Psilocybin acutely alters the functional connectivity of the claustrum with brain networks that support perception, memory, and attention

Psychedelic drugs, including the serotonin 2a (5-HT_2A) receptor partial agonist psilocybin, are receiving renewed attention for their possible efficacy in treating a variety of neuropsychiatric disorders. Psilocybin induces widespread dysregulation of cortical activity, but circuit-level mechanisms underlying this effect are unclear. The claustrum is a subcortical nucleus that highly expresses 5-HT_2A receptors and provides glutamatergic inputs to arguably all areas of the cerebral cortex. We therefore tested the hypothesis that psilocybin modulates claustrum function in humans. Fifteen healthy participants (10M, 5F) completed this within-subjects study in which whole-brain resting-state blood-oxygenation level-dependent (BOLD) signal was measured 100 ​min after blinded oral administration of placebo and 10 mg/70 ​kg psilocybin. Left and right claustrum signal was isolated using small region confound correction. Psilocybin significantly decreased both the amplitude of low frequency fluctuations as well as the variance of BOLD signal in the left and right claustrum. Psilocybin also significantly decreased functional connectivity of the right claustrum with auditory and default mode networks (DMN), increased right claustrum connectivity with the fronto-parietal task control network (FPTC), and decreased left claustrum connectivity with the FPTC. DMN integrity was associated with right-claustrum connectivity with the DMN, while FPTC integrity and modularity were associated with right claustrum and left claustrum connectivity with the FPTC, respectively.
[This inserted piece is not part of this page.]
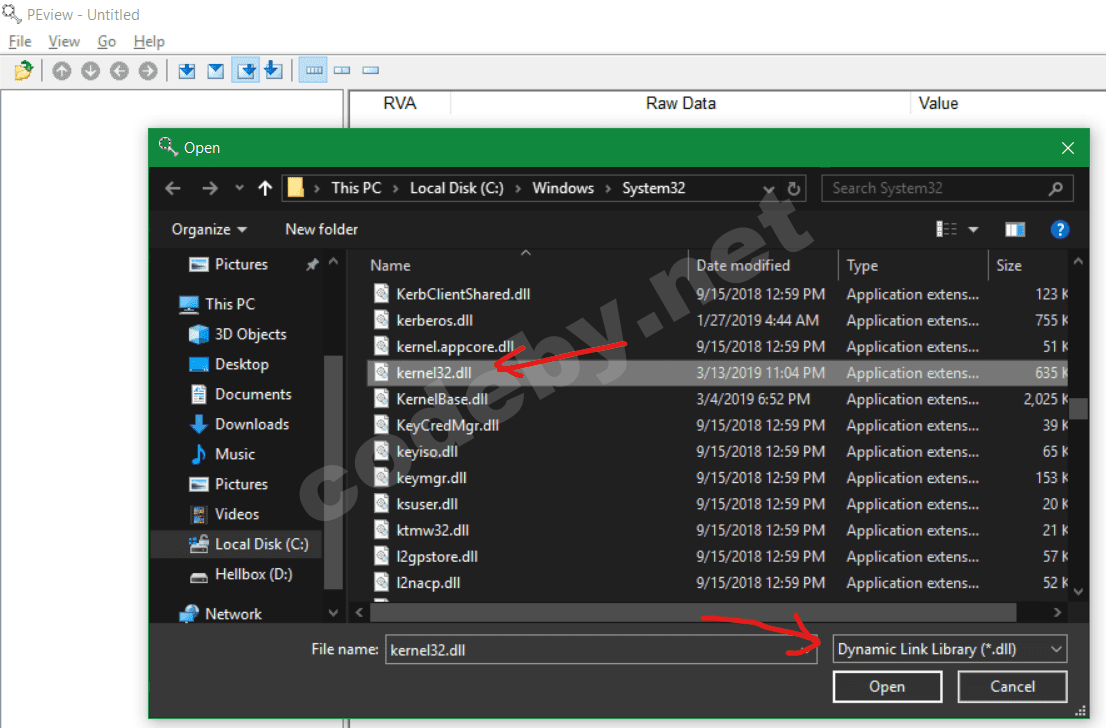1106x728 pixels.
Task: Click the search magnifier icon
Action: pyautogui.click(x=1055, y=188)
Subjective effects of psilocybin predicted changes in the amplitude of low frequency fluctuations and the variance of BOLD signal in the left and right claustrum. Observed effects were specific to claustrum, compared to flanking regions of interest (the left and right insula and putamen). This study used a pharmacological intervention to provide the first empirical evidence in any species for a significant role of 5-HT_2A receptor signaling in claustrum functioning, and supports a possible role of the claustrum in the subjective and therapeutic effects of psilocybin.